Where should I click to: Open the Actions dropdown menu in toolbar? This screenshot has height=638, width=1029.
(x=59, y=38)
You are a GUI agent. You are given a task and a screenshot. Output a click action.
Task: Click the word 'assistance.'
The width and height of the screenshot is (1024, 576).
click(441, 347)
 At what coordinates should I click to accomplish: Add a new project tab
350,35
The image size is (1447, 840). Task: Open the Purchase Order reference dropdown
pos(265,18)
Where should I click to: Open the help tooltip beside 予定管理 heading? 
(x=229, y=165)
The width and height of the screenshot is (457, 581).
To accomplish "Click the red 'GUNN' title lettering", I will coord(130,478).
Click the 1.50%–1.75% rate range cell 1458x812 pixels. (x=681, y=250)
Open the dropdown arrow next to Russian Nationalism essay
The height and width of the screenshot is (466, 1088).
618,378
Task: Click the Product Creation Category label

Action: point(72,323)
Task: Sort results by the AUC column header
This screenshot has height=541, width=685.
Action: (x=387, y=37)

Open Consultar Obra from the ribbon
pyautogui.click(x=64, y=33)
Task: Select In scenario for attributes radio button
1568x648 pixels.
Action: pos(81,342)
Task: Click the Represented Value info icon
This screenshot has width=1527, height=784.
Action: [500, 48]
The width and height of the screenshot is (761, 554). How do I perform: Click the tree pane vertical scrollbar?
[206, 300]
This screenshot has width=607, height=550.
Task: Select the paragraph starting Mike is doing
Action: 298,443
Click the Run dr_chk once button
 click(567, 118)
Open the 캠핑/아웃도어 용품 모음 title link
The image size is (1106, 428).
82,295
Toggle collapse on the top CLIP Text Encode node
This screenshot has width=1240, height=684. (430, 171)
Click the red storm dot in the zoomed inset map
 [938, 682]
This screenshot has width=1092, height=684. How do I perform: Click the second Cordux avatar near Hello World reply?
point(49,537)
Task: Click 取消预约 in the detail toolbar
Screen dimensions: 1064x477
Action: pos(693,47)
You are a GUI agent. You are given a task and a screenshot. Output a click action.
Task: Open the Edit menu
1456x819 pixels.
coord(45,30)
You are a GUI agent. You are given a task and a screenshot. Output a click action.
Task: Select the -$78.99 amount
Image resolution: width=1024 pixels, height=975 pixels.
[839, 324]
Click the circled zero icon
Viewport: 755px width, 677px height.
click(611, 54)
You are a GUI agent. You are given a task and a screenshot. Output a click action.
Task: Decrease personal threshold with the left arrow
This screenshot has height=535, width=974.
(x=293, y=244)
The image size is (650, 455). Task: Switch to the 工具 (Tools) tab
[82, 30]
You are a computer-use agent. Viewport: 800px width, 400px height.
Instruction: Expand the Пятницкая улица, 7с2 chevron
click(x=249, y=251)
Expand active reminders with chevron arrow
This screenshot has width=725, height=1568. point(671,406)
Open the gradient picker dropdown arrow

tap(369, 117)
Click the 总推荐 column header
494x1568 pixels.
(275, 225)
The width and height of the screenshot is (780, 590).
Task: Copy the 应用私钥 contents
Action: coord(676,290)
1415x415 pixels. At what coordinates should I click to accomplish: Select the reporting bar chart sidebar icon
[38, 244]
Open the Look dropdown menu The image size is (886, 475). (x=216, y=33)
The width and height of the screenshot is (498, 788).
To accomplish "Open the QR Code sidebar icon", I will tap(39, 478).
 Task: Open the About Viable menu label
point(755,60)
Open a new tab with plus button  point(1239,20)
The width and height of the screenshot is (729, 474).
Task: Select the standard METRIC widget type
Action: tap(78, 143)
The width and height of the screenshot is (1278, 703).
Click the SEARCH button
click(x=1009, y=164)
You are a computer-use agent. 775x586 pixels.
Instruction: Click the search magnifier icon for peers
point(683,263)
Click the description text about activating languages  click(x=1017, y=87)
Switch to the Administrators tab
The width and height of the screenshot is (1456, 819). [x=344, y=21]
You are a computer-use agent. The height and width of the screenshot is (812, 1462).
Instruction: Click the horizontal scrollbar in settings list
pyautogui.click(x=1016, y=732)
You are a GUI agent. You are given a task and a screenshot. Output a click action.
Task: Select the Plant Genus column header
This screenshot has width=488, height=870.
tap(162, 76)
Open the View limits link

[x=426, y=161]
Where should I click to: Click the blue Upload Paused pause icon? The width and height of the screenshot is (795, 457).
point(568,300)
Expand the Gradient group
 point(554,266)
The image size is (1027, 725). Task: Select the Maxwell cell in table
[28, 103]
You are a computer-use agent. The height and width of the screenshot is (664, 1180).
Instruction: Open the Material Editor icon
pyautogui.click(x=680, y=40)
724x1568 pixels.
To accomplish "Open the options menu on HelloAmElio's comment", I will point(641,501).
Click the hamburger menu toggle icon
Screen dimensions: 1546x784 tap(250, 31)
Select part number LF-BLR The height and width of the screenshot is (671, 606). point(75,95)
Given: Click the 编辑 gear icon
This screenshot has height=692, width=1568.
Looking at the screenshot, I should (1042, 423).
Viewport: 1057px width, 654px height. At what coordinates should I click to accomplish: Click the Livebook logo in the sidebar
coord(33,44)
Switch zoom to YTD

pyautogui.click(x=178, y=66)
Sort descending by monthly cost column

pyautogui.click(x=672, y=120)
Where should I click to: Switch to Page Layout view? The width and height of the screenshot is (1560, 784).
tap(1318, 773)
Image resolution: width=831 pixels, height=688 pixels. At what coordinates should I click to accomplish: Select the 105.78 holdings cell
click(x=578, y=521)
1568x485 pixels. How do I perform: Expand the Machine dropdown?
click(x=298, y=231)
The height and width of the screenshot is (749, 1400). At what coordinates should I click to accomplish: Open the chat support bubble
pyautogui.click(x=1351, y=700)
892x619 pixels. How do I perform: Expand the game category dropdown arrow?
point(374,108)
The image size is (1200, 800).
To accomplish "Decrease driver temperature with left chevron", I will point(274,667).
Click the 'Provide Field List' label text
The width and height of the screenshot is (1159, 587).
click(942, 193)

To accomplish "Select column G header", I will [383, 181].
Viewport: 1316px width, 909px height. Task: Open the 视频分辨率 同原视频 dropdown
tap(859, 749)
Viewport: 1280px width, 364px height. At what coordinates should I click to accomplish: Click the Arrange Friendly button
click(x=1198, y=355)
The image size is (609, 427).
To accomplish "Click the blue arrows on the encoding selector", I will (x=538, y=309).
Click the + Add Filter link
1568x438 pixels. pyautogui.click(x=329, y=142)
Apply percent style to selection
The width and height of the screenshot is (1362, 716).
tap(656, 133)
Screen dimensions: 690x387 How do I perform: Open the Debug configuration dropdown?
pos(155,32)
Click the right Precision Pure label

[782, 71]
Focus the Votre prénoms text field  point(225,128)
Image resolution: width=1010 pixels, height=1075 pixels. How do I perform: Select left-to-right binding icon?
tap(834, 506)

------------------------------------------------------------

Out of the data above, give again only the lines starting at the one holding "1415x415 pixels. At" and ending at the one holding "Task: Select the Plant Genus column header", unchanged.

1415x415 pixels. At what coordinates should I click to accomplish: Select the reporting bar chart sidebar icon
[38, 244]
Open the Look dropdown menu The image size is (886, 475). (x=216, y=33)
The width and height of the screenshot is (498, 788).
To accomplish "Open the QR Code sidebar icon", I will tap(39, 478).
 Task: Open the About Viable menu label
point(755,60)
Open a new tab with plus button  point(1239,20)
The width and height of the screenshot is (729, 474).
Task: Select the standard METRIC widget type
Action: tap(78, 143)
The width and height of the screenshot is (1278, 703).
Click the SEARCH button
click(x=1009, y=164)
You are a computer-use agent. 775x586 pixels.
Instruction: Click the search magnifier icon for peers
point(683,263)
Click the description text about activating languages  click(x=1017, y=87)
Switch to the Administrators tab
The width and height of the screenshot is (1456, 819). [x=344, y=21]
You are a computer-use agent. The height and width of the screenshot is (812, 1462).
Instruction: Click the horizontal scrollbar in settings list
pyautogui.click(x=1016, y=732)
You are a GUI agent. You are given a task and a screenshot. Output a click action.
Task: Select the Plant Genus column header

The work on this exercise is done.